Looking at the blueprint that's made Wrexham a success story

Leader Live3 days ago
I'm quite certain that the success we're enjoying is not beyond what they expected. They've always made it pretty clear off the record that the Championship is most definitely a level they expected to reach.
However, to have got there this quickly, I suspect, is a surprise to them. The only season we haven't gained promotion was the first season after the takeover and that was completely understandable.
Phil Parkinson didn't arrive until fairly late in the summer as the club rightly made sure they made the correct managerial appointment, and as a result his squad wasn't really completed until a January transfer window.
We gave Stockport County too much of a head start. In the second half of the season we were the best team in the division but couldn't quite reel them in. Since then it's been back to back to back glory. This remarkable success is drawing an enormous amount of attention from across football.

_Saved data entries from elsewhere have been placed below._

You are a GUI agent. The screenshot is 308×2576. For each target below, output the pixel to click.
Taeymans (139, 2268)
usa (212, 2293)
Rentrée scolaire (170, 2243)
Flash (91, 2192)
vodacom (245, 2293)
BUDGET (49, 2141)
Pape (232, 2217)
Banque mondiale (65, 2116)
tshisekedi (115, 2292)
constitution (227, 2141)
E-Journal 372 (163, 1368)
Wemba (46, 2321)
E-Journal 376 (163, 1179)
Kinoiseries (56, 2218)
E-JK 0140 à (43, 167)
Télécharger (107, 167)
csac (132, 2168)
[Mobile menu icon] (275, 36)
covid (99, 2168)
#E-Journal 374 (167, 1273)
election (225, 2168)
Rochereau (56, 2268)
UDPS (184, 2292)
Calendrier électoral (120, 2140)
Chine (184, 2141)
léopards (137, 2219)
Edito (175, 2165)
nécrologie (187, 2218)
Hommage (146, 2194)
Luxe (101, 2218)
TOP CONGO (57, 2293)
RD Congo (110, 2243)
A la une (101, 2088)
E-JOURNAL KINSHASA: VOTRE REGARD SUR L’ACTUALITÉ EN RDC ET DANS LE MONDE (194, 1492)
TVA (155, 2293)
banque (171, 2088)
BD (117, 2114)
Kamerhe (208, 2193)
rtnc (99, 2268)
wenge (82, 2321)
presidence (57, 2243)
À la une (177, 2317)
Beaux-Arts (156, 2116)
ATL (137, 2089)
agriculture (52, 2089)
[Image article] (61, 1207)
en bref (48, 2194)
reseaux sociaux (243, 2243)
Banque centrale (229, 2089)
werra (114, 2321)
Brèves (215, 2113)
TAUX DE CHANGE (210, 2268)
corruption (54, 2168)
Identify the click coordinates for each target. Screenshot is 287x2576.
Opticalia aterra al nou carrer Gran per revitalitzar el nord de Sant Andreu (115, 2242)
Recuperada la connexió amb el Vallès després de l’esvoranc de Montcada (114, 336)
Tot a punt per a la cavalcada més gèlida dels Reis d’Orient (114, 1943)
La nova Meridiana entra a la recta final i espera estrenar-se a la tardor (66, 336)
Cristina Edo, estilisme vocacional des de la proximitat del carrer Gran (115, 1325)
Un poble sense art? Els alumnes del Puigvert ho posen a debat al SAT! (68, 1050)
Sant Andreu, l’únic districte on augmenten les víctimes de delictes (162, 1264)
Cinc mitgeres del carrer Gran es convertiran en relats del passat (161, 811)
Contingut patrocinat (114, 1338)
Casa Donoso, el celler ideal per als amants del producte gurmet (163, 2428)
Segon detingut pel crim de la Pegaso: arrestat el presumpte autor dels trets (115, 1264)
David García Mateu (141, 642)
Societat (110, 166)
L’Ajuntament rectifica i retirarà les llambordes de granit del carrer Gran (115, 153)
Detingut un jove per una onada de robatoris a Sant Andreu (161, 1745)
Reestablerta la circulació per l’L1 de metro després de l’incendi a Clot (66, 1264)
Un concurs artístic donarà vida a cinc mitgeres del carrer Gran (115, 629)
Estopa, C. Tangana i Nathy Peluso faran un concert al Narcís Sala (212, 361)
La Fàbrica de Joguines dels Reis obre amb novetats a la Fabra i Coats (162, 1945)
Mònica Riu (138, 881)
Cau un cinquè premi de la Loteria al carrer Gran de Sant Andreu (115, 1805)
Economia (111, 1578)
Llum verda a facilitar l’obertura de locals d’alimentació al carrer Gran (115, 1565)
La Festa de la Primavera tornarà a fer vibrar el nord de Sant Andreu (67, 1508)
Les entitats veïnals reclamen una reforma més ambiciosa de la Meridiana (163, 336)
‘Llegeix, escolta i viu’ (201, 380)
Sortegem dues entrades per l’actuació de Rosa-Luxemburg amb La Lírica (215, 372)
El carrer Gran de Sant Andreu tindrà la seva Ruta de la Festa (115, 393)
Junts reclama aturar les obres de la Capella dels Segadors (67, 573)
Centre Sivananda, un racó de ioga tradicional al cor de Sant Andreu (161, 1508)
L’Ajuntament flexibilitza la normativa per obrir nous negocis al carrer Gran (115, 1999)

Unsurprisingly, we're already seeing clubs aping our approach. Football is particularly prone to spotting trends and then trying to copy them. Maybe all society is.
Fashions come and go. Paris Saint-Germain and Liverpool win the Champions League and the Premier League respectively without out-and-out strikers. So next season we'll see teams trying to replicate that style of play. Then, of course, everything will go around again and we'll end up with big lumps up front.
It's the same off the pitch. People step in and start to invest because they see what Rob and Ryan have done and they think that's the way forward. However, all of this I would argue is surface level.
Do they understand what really makes the Wrexham phenomenon so remarkably successful? There's an awful lot of clever stuff under the bonnet.
Too many entrepreneurs, chancers and band wagon-jumpers see Rob and Ryan's success and think they can do the same, but they underestimate the planning involved in Wrexham's expansion.
Uniquely, they've turned celebrity into cash.
We were sponsored by TikTok in the National League. Just stop and think about that for a second. TikTok.
That's a huge brand. And yet they thought they could increase that exposure by taking advantage of our fame. Obviously, they paid better than the local businesses that were propping up other National League teams.
Then we've had United Airlines. Oh, the second biggest airline in the world. Expedia sponsor Liverpool… and us!
I could go on. The point is clear though. We attract the sort of blue-chip advertising that major clubs dream of.
Look across the Premier League. How many of their sponsors are bigger than our front of shirt sponsors? And let's not forget that membership of that particular 20-club cabal is a licence to print money!
It's all down to the fact that people want to be associated with Rob and Ryan. Associated with the brands they've created both for themselves and for the club.
Brands are intangible, but they have worked out how to turn them into cold hard cash for our benefit.
Also central to their success is their humility. That's definitely a quality most prospective club owners lack.
Rob and Ryan were humble enough to appreciate that although they know their business and had an excellent concept for making a club succeed, they didn't know football.
How many times have you seen a rich person take over a football club, try to get involved with the ins and outs on a day-to-day basis and mess everything up?
Everyone can name a couple of clubs that would love to have an ownership model like ours. Their wealthy owners haven't come in with the intention of doing harm, but their poor decision-making has dragged them down.
Sure, we've spent money, but we've generated much of it, and anyway, spending doesn't guarantee success. Ask any Manchester United fan.
Rob and Ryan were smart enough to employ experienced people who are at the very top of the game. If the likes of Shaun Harvey and Les Reed don't know the ropes, nobody does.
Likewise, Parkinson has been a phenomenal appointment as manager and the infrastructure we've built around him, leaning on so many experienced people's expertise, is world class.
There's no ego to Rob and Ryan when it comes to these decisions. They're happy to be business managers and allow experts to run the football side of matters and be answerable to them.
That's why they're successful, and why we're phenomenally fortunate to have them in charge.